Step 1: Constructing the 3-D Printed Foot
The first part that I created in solidworks for the project was the actual foot, that would kick the ping pong ball. This was actually pretty simple to construct as the leg is just a circle that is wide at the top and then gets thinner as it was extruded downward. Then you have to create the foot, which is a slot shape. In order to get the rounded front like I did you had to extrude it regularly except at the front where you make it the shape of a semi-circle. In order for it be printed together you have to then mate the two parts together, otherwise the two pieces will be printed separately and then you will have to glue the two pieces together.
Step 2: Creating the Servo Support
The next component of the project that I created in solidworks was the servo support. The reason for this component of the project was to support the servo above the box, but also to hold the foot above the lid of the box. This was so that when pivoting forward to kick the ball the foot would not hit the lid of the box which would cause friction causing itself to slow down. The support structure is a square shape structure in solidworks which was approximately 2.75 inches total in height. Another reason for the servo support was to hide the wires that were connecting the servo to the arduino inside the box. We were able to do this by extruding a diamond shape hole in the top of the support structure which the servo sits on top of, the extrusion goes down to about 1.75 inches above the bottom of the support structure. You need to make sure that the exit hole for the wires to exit the support structure, is at a forty-five degree angle.

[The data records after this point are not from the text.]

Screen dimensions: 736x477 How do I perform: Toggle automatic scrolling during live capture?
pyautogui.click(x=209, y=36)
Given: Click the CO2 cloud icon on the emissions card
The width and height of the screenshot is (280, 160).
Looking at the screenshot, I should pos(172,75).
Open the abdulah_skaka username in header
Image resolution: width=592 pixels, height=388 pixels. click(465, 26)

Step 3: Setting Up the Control System
In order for the entire project to work you need to somehow set everything up so that in some way it all goes back to the Arduino board, which is the brain of the control system. As you can see in the picture, the wires from the servo first go to the breadboard, but then their are a second pair of wires which go to the Arduino which give power back to the Servo. The control system was pretty simple to set up, as it only requires a proximity sensor and a servo to operate. In the picture shown you see that the proximity sensor is put straight into the breadboard, however in the final project we could not have any wires showing. In order to solve this problem I used four female jumper extension wires to connect the four prongs that represent, left to right: Vcc (power), trigger, echo ground; to the arduino board. Make sure that you plug whatever wire you choose to use for the ground wire into the blue rail on the breadboard otherwise the proximity sensor will not be able to operate, the same is necessary for the power wire except plug it into the red power rail. Use another wire to connect the ground wire to the Arduino from the breadboard, and plug it into the ground pin on the Arduino, and for the power plug your other wire into the pin above marked 5V. Also for the proximity sensor make sure to plug your second wire for the echo prong into pin number 8 on the arduino board, and the trigger into pin number 9. For the servo plug the wire into pin number 5.

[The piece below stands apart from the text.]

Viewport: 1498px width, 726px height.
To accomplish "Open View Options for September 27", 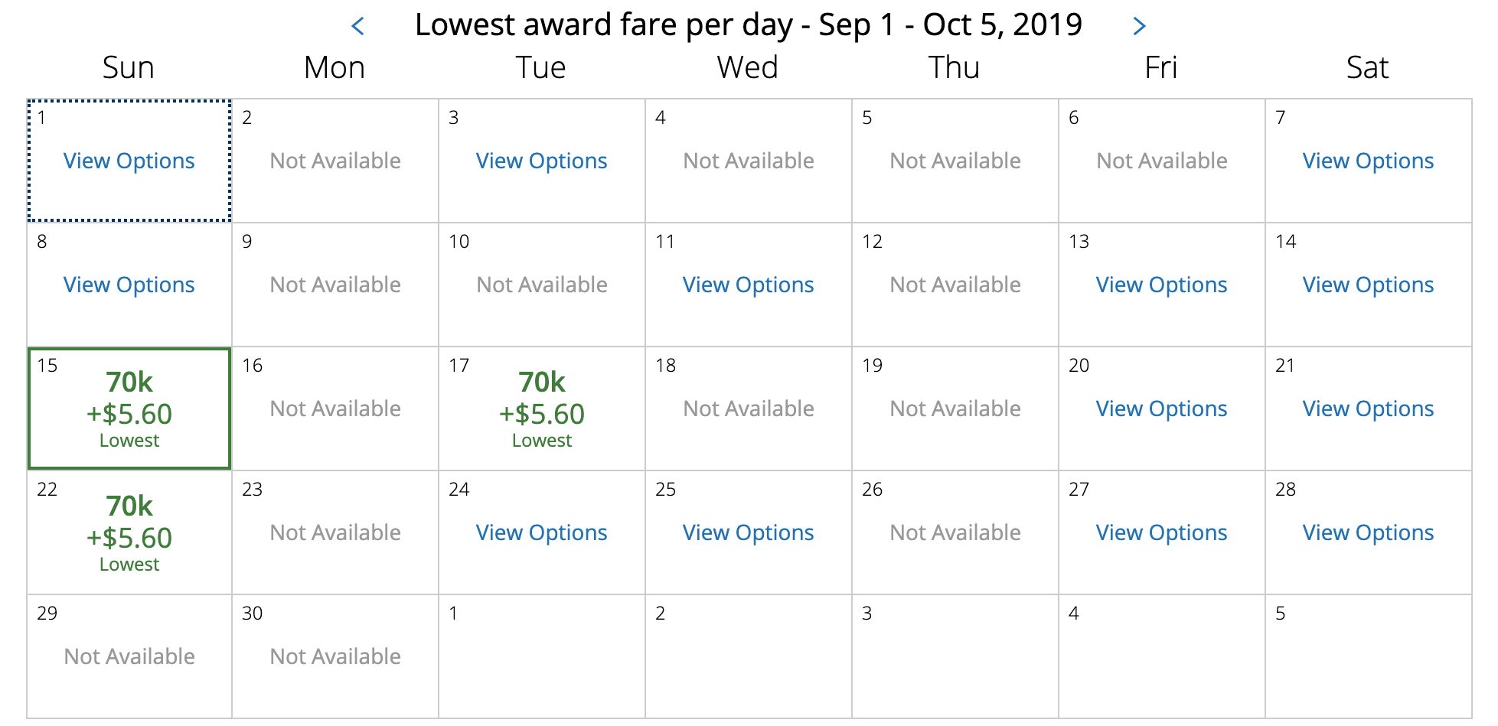I will coord(1161,532).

Step 4: Code for Final Project
Next in the process is writing the code for the project so that the components can communicate with each other and know when to move. For example in my project without certain pieces of the code, the proximity sensor would detect an object in front of it but not communicate with the servo which would cause the foot to stay still and not pivot forward hitting the ball. The code in its entirety can be seen in the pictures above, but I will point out some of the important parts of the code. The first thing that I did when writing my code was including the header file for the Servo so that I would not need to rewrite the portion of the code. Next I defined all my variables (echo servo and trigger pin), as well as instantiating my servo. The line myservo.write(90), means that the origin point for the servo is set to be ninety degrees. Also "high" when discussing the pins of the proximity sensor means the pin is on, and "low" means that the pin is off. The last part of the code, with the lines myservo.write, the values are referring to angles not regular numbers. So its saying that if the proximity sensor detects an object, the ping pong ball, zero to five centimers away then it will tell the servo to pivot the foot to 120 degrees then pivot forward to fifty and then when the object is not detected pivot back to ninety degrees.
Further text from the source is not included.